Seller made it right. He refunded me 40.00. So I only have 23.00 plus shpping in an otherwise nice Hudson. I found a new pilot housing with the cowcatcher for 11.00 plus shipping. The rear tender step broke off clean. I will try to fix it with JB Weld. guess I will have to buy some tools (needed to anyway) to fix rear coupler. And I will have a nice Hudson. The paint is very good. Can't wat to give it a bath. I have not found a scrape in the paint. Not even on bottom of steamchest. Those are always scrapped. After a bath I will put shell back on (and tender shell) and get some pics. I would rather not have the 40.00 back and the loco not busted up but it will be fine.


----------



## mopac (Feb 24, 2011)

here is the busted parts. Bent the drawbar pretty good but I have straightened it. Looks fine.
Even the rear engine truck got bent. It is fixed also. Click on pic to enlarge.


----------



## mopac (Feb 24, 2011)

Here it is after a bath. No cowcatcher. Its a nice looking engine. I have not done tender.
That eccentric linkage not fun. Gave me the dickens.


----------



## AmFlyer (Mar 16, 2012)

That sure looks nice. The shipping damage to such a nice engine would be really irritating.


----------



## mopac (Feb 24, 2011)

Yes, damage is a shame. Fed Ex must have dropped it on both ends. Seller had fragile written a couple times.
Not sure what seller was thinking using a paper envelope. It wasn't even a padded envelope. He did have loco
wrapped in a layer or 2 of bubble wrap but that was it. He said he learned a shipping lesson. He has a couple
thousand transactions. I have not ordered my stuff from Jeff Kane so I will see if he has a front end piece. Maybe
flyernut has one. That front piece and a coupler and it will be ready to go. I guess it could have been worse.


----------



## flyernut (Oct 31, 2010)

Nothing for a Hudson Al. I too have to call Jeff, I'm out of alot of things.


----------



## skeeterbuck (Sep 29, 2015)

I have "lost" several engines from poor packaging. You would think that some people have never heard of bubble wrap and sturdy cardboard boxes. Geesh! 

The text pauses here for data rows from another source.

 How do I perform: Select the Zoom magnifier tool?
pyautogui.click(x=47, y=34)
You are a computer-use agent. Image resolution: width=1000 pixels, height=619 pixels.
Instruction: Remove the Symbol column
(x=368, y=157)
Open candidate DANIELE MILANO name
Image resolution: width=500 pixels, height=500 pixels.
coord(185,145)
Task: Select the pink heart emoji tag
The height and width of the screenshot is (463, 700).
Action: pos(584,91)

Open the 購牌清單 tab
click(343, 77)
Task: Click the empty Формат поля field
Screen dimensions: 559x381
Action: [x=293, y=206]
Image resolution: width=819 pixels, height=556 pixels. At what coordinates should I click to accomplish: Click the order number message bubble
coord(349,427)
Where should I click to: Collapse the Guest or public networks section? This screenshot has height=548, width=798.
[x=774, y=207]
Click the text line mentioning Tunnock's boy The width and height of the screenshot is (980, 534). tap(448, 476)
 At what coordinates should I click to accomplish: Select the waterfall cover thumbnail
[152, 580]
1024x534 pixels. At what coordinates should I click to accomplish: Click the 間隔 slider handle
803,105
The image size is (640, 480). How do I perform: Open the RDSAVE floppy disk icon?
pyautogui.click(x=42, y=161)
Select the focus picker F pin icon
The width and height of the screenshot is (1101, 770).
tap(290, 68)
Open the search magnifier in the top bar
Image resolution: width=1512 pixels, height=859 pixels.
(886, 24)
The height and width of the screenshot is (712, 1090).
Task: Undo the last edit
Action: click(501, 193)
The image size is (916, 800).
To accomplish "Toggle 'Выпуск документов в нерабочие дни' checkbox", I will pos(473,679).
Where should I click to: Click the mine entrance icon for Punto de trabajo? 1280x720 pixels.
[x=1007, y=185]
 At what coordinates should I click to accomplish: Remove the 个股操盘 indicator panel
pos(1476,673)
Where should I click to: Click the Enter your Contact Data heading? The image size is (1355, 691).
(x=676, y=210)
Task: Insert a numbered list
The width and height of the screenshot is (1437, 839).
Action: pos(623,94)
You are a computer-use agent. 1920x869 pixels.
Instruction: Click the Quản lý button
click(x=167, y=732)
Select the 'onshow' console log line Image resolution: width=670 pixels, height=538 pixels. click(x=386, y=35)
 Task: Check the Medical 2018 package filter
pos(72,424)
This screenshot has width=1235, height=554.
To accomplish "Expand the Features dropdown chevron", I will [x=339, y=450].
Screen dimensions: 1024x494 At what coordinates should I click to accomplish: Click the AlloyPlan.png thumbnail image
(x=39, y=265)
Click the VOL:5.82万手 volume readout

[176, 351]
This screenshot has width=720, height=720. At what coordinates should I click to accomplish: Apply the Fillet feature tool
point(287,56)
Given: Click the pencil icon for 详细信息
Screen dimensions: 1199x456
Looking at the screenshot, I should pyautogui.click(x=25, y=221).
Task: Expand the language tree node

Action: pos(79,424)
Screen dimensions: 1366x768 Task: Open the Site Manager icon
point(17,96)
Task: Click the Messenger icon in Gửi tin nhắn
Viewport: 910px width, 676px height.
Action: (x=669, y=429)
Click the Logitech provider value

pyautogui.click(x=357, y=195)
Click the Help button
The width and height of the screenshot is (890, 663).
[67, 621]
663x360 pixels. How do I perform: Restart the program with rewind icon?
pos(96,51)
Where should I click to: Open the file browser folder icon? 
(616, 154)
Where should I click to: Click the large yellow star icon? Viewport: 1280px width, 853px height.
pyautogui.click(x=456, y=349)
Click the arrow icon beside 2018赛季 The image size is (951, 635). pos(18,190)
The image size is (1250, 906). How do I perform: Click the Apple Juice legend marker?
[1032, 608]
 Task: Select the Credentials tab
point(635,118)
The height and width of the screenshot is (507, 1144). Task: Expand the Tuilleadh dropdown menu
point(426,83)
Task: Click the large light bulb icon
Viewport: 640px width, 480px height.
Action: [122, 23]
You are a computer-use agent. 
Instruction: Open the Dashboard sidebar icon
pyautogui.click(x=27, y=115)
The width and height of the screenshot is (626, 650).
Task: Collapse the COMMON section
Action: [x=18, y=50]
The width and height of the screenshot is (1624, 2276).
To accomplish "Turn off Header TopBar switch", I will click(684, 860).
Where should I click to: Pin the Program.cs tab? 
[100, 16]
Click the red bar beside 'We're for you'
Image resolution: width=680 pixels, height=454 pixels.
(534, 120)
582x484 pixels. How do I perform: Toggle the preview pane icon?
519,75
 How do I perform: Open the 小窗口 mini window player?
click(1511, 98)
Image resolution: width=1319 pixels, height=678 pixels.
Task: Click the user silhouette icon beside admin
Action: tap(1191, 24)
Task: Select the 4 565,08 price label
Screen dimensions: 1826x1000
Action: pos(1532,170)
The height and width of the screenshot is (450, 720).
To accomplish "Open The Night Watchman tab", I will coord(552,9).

I try and buy really nice condition pieces so if they get damaged, I usually end up sending them back and getting a refund.


----------



## mopac (Feb 24, 2011)

Not hard to pack things right. I guess some people just don't get it.
I sold a lot of things on ebay. Never had a complaint about packing.
A box absorbs a lot of abuse.

I don't have any track down right now but I hooked wires to the back of loco
this morning. Motor runs but not fast. One brush shows a lot more fire on
armature face. Engine looks dry. Needs a full service. I think it will be fine.
I really like the new engine. Original paint is awesome. I am way behind on
servicing my new purchases. Nothing to run them on anyway. Quit buying.


----------



## hjstr6 (Jul 12, 2019)

That is a good-looking 322. It's a shame that knucklehead packed it so poorly. I happen to have an extra cow catcher.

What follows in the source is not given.